But as he was going into the dining room (one room away from the drawing room), in the doorway he almost ran into Aglaya, who was coming out. She was alone.

"Gavrila Ardalionovich asked me to give you this," said the prince, handing her the note.

Aglaya stopped, took the note, and looked at the prince somehow strangely. There was not the least embarrassment in her look, perhaps only a glimpse of a certain surprise, and even that seemed to refer only to the prince. With her look Aglaya seemed to demand an accounting from him—in what way had he ended up in this affair together with Ganya?—and to demand it calmly and haughtily. For two or three moments they stood facing each other; finally something mocking barely showed in her face; she smiled slightly and walked past him.

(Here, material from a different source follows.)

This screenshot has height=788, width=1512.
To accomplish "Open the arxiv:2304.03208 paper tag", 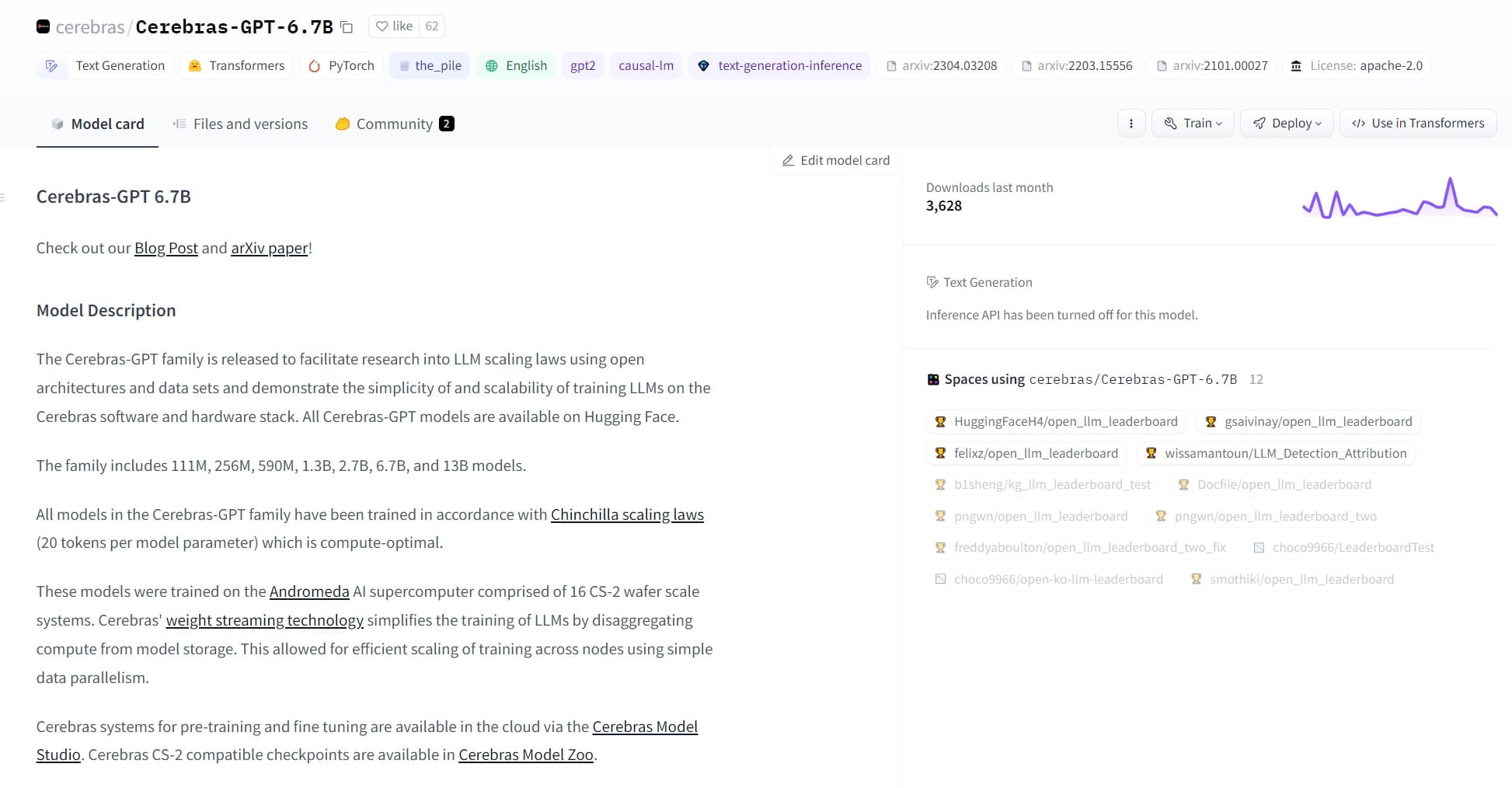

Mrs. Epanchin studied the portrait of Nastasya Filippovna for some time silently and with a certain tinge of scorn, holding it out in front of her at an extreme and ostentatious distance from her eyes.

"Yes, good-looking," she said at last, "even very. I've seen her twice, only from a distance. So that's the sort of beauty you appreciate?" she suddenly turned to the prince.

"Yes . . . that sort . . ." the prince replied with some effort.

"Meaning precisely that sort?"

"Precisely that sort."

"Why so?"

"There's so much suffering ... in that face . .." the prince said, as if inadvertently, as if he were talking to himself and not answering a question.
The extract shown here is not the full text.